Victor Avelar said that infrastructure vendors are providing self-contained prefabricated and highly integrated pods that allow small data centres to be deployed quickly, reliably and cost effectively.
The idea can be combined to form the larger IT facilities many organisations require as their needs grow, but who cannot afford the larger up-front costs of building a new traditional, or purpose built data centre.
He cited a new white paper from Schneider Electric with the catchy title of “Cost Benefit Analysis of Edge Micro Data Centre Deployments”. He said that it proves why micro datacentres are best suited to support edge computing over other alternatives such as server rooms and traditional builds.
Small prefabricated and integrated, micro datacentres benefit from scalability, speed of deployment, reliability and fulfil the desire to outsource applications to the cloud or colocation facilities.

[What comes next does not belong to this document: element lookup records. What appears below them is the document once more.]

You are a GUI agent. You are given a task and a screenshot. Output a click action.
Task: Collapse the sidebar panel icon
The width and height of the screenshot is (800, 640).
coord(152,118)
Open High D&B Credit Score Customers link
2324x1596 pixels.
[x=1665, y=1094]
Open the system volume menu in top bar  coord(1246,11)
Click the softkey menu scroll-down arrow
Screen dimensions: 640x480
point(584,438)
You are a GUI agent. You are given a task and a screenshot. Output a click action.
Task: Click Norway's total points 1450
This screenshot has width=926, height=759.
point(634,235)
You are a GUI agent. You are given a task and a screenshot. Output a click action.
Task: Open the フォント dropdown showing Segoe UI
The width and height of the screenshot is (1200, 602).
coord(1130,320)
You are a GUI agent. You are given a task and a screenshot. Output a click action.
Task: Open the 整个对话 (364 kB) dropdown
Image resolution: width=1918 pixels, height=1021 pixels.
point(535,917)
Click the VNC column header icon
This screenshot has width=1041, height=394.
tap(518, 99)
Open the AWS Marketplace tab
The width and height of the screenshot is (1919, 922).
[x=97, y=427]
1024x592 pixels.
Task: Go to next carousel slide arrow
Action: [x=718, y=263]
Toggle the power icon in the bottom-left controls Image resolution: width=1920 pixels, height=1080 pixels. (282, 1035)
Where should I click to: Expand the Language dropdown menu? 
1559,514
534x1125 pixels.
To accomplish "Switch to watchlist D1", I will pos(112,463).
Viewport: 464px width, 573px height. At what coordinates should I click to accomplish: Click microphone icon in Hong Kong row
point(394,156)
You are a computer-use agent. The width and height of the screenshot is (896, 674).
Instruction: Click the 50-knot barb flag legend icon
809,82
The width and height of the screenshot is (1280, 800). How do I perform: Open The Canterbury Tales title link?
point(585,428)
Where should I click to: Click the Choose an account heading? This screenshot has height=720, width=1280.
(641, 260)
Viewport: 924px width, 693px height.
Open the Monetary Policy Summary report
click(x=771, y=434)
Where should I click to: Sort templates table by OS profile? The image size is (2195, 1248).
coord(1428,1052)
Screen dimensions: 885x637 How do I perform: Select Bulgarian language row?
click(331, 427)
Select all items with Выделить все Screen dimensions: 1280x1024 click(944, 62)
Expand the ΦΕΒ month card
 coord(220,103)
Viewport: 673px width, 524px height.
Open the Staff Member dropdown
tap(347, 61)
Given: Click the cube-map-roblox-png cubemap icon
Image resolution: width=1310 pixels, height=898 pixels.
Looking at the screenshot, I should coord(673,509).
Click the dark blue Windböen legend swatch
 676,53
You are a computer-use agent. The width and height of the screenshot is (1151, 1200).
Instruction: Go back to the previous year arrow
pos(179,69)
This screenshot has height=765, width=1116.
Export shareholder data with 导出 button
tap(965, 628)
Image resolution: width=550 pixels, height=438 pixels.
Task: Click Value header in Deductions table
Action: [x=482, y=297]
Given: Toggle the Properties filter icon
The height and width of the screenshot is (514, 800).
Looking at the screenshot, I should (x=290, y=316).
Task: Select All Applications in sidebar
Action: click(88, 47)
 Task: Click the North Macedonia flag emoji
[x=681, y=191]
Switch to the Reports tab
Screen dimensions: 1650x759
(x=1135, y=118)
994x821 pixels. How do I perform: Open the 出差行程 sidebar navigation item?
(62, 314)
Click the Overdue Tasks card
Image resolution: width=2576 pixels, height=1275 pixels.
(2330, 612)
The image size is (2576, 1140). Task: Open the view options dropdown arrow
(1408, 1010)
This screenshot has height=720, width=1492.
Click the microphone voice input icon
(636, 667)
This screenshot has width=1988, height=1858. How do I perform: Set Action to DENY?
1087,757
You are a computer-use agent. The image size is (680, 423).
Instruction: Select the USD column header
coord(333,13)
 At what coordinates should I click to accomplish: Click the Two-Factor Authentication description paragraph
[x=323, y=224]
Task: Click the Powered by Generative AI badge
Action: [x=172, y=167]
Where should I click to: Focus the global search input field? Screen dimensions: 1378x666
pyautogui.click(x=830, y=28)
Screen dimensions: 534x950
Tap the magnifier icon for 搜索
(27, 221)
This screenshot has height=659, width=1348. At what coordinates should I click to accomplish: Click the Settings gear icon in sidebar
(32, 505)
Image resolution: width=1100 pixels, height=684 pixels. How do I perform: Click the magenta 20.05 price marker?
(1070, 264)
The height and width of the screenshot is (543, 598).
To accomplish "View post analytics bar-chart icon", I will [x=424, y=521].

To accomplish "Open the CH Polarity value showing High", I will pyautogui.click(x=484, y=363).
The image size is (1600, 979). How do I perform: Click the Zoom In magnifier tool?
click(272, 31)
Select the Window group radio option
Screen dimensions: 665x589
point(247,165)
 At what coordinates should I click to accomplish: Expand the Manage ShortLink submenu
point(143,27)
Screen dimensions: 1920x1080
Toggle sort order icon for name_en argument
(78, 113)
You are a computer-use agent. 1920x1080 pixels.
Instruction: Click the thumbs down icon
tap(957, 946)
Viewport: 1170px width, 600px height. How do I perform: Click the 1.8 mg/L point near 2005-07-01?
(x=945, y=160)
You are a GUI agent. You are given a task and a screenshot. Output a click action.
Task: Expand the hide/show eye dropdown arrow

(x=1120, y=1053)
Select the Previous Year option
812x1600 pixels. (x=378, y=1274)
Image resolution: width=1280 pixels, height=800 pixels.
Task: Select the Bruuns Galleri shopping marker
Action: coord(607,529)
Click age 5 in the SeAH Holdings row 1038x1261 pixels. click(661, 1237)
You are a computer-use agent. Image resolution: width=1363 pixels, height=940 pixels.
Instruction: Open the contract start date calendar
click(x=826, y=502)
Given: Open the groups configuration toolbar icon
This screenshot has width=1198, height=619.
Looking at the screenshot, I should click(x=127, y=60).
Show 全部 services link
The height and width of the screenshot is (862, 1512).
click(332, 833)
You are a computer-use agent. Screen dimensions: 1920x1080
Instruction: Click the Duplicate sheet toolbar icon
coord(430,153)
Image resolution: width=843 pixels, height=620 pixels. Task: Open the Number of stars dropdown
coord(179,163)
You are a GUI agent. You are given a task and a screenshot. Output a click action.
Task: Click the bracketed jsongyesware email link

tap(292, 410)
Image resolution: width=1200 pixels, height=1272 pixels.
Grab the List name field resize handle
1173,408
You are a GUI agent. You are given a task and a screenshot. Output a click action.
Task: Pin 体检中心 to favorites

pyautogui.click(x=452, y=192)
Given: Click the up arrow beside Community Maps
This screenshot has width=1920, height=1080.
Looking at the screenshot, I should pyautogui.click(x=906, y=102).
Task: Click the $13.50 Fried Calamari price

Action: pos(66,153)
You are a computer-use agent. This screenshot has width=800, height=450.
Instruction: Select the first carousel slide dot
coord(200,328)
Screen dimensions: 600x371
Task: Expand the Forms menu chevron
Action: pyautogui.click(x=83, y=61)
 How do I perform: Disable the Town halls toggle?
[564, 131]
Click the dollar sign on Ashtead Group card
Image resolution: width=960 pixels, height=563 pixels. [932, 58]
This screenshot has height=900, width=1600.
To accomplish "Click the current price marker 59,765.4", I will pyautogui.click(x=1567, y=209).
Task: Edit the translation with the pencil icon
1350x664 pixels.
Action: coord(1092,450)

Key technology drivers enabling the miniaturisation of datacentres include: compaction of IT equipment—led by ever more powerful and smaller silicon chips, all IT components from processing elements and networking equipment to storage arrays are becoming smaller; hyper convergence – which allows several subsystems, including processor elements, networking technology, disks and solid-state mass storage to be integrated into a single enclosure; and virtualisation which allows a single element to run many different applications simultaneously.
If some of the 200 micro datacentres are geographically located away from the others, network latency might be affected and there may therefore be some instances when the purpose-built approach, with all the IT in the same location may be preferable, Avelar said.